──────── EXCERPTED RECORDS

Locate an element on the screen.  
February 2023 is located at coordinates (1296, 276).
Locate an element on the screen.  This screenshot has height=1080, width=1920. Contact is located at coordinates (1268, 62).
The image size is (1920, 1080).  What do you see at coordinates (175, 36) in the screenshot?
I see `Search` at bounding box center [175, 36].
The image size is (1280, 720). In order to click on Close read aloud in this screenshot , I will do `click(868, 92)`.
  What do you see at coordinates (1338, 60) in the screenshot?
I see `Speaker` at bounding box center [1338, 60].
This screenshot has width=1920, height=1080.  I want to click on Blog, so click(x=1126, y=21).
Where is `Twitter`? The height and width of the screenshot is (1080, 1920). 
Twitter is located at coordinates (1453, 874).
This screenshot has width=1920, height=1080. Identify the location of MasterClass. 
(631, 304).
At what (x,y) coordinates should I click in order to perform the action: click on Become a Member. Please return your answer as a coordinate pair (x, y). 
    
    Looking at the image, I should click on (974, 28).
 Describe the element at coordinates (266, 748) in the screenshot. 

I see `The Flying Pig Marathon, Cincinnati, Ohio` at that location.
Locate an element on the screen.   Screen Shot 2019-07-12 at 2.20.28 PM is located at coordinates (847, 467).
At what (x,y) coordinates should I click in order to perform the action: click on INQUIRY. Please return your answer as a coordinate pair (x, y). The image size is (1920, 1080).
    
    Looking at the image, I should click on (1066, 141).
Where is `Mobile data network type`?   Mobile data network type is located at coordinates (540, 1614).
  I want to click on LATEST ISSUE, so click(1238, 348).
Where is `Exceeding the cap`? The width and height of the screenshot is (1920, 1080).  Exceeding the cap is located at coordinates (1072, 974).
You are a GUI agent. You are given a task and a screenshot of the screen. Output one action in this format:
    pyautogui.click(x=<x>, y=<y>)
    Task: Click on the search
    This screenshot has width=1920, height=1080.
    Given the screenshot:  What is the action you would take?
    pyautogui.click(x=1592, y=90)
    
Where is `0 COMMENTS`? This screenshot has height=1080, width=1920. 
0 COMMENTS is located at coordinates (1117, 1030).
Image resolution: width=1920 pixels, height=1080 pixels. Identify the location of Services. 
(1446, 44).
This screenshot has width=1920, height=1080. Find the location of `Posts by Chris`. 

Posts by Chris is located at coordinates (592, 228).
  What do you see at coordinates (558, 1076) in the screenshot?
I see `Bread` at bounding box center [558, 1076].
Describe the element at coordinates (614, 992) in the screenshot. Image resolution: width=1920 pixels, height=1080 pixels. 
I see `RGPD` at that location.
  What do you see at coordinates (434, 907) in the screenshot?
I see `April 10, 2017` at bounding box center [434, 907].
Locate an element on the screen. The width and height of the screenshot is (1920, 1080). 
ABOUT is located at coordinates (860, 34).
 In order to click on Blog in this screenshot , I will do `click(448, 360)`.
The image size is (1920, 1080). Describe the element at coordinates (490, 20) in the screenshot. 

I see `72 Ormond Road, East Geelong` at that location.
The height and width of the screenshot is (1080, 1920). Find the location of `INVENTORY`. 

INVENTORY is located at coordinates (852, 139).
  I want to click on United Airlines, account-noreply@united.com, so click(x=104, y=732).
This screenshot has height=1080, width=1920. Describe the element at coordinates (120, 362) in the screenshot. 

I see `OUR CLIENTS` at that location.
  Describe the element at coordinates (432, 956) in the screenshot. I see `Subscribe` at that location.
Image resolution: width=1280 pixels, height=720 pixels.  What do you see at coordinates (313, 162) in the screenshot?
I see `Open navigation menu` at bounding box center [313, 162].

────────────────

EXERCISE DESCRIPTION:
Please change "coordinate pair" to "pair of coordinates" throughout the lines above, keeping everything else the same.

SOLUTION:
Locate an element on the screen.  
February 2023 is located at coordinates (1296, 276).
Locate an element on the screen.  This screenshot has height=1080, width=1920. Contact is located at coordinates (1268, 62).
The image size is (1920, 1080).  What do you see at coordinates (175, 36) in the screenshot?
I see `Search` at bounding box center [175, 36].
The image size is (1280, 720). In order to click on Close read aloud in this screenshot , I will do `click(868, 92)`.
  What do you see at coordinates (1338, 60) in the screenshot?
I see `Speaker` at bounding box center [1338, 60].
This screenshot has width=1920, height=1080.  I want to click on Blog, so click(x=1126, y=21).
Where is `Twitter`? The height and width of the screenshot is (1080, 1920). 
Twitter is located at coordinates (1453, 874).
This screenshot has width=1920, height=1080. Identify the location of MasterClass. 
(631, 304).
At what (x,y) coordinates should I click in order to perform the action: click on Become a Member. Please return your answer as a pair of coordinates (x, y). 
    
    Looking at the image, I should click on (974, 28).
 Describe the element at coordinates (266, 748) in the screenshot. 

I see `The Flying Pig Marathon, Cincinnati, Ohio` at that location.
Locate an element on the screen.   Screen Shot 2019-07-12 at 2.20.28 PM is located at coordinates (847, 467).
At what (x,y) coordinates should I click in order to perform the action: click on INQUIRY. Please return your answer as a pair of coordinates (x, y). The image size is (1920, 1080).
    
    Looking at the image, I should click on (1066, 141).
Where is `Mobile data network type`?   Mobile data network type is located at coordinates (540, 1614).
  I want to click on LATEST ISSUE, so click(1238, 348).
Where is `Exceeding the cap`? The width and height of the screenshot is (1920, 1080).  Exceeding the cap is located at coordinates (1072, 974).
You are a GUI agent. You are given a task and a screenshot of the screen. Output one action in this format:
    pyautogui.click(x=<x>, y=<y>)
    Task: Click on the search
    This screenshot has width=1920, height=1080.
    Given the screenshot:  What is the action you would take?
    pyautogui.click(x=1592, y=90)
    
Where is `0 COMMENTS`? This screenshot has height=1080, width=1920. 
0 COMMENTS is located at coordinates (1117, 1030).
Image resolution: width=1920 pixels, height=1080 pixels. Identify the location of Services. 
(1446, 44).
This screenshot has width=1920, height=1080. Find the location of `Posts by Chris`. 

Posts by Chris is located at coordinates (592, 228).
  What do you see at coordinates (558, 1076) in the screenshot?
I see `Bread` at bounding box center [558, 1076].
Describe the element at coordinates (614, 992) in the screenshot. Image resolution: width=1920 pixels, height=1080 pixels. 
I see `RGPD` at that location.
  What do you see at coordinates (434, 907) in the screenshot?
I see `April 10, 2017` at bounding box center [434, 907].
Locate an element on the screen. The width and height of the screenshot is (1920, 1080). 
ABOUT is located at coordinates (860, 34).
 In order to click on Blog in this screenshot , I will do `click(448, 360)`.
The image size is (1920, 1080). Describe the element at coordinates (490, 20) in the screenshot. 

I see `72 Ormond Road, East Geelong` at that location.
The height and width of the screenshot is (1080, 1920). Find the location of `INVENTORY`. 

INVENTORY is located at coordinates (852, 139).
  I want to click on United Airlines, account-noreply@united.com, so click(x=104, y=732).
This screenshot has height=1080, width=1920. Describe the element at coordinates (120, 362) in the screenshot. 

I see `OUR CLIENTS` at that location.
  Describe the element at coordinates (432, 956) in the screenshot. I see `Subscribe` at that location.
Image resolution: width=1280 pixels, height=720 pixels.  What do you see at coordinates (313, 162) in the screenshot?
I see `Open navigation menu` at bounding box center [313, 162].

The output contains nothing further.